• _SUPPLIED MATERIAL_
● ● ●

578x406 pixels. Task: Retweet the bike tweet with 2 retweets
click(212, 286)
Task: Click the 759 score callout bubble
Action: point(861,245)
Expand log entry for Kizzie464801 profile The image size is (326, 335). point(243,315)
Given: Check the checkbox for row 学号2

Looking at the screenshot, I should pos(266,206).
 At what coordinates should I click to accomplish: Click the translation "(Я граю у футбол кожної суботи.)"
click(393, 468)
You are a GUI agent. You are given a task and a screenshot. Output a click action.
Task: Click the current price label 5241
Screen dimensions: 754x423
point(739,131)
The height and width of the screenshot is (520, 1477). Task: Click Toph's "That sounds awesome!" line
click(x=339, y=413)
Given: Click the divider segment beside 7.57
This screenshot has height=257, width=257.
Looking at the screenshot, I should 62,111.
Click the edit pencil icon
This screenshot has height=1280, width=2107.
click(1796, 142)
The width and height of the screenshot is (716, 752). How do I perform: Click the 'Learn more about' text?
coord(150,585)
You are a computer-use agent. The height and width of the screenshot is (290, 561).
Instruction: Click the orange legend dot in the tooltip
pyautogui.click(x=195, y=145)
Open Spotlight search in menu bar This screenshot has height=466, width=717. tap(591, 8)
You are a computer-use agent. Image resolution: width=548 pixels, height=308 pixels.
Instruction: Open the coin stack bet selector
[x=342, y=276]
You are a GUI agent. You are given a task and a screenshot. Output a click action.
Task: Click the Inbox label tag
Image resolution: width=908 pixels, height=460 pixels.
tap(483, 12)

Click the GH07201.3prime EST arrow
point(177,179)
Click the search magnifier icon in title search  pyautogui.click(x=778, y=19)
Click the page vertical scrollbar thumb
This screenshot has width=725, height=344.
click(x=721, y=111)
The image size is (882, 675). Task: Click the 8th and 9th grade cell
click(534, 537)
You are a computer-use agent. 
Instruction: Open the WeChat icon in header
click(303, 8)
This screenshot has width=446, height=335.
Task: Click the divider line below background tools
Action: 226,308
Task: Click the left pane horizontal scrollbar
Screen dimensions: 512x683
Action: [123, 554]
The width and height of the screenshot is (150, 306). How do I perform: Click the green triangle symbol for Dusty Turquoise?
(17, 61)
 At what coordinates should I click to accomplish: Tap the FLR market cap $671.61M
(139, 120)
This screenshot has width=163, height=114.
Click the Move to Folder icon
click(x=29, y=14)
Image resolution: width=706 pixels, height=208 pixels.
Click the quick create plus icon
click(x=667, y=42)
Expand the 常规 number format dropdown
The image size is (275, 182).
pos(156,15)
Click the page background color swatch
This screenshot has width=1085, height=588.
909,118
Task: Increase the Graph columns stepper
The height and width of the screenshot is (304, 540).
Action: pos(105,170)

● ● ●

• _WORK TO BE COMPLETED_
Every line above that has the string "computer" needs to be copied.

• _PROBLEM SOLUTION_
You are a computer-use agent. The height and width of the screenshot is (290, 561).
You are a computer-use agent. Image resolution: width=548 pixels, height=308 pixels.
You are a computer-use agent. 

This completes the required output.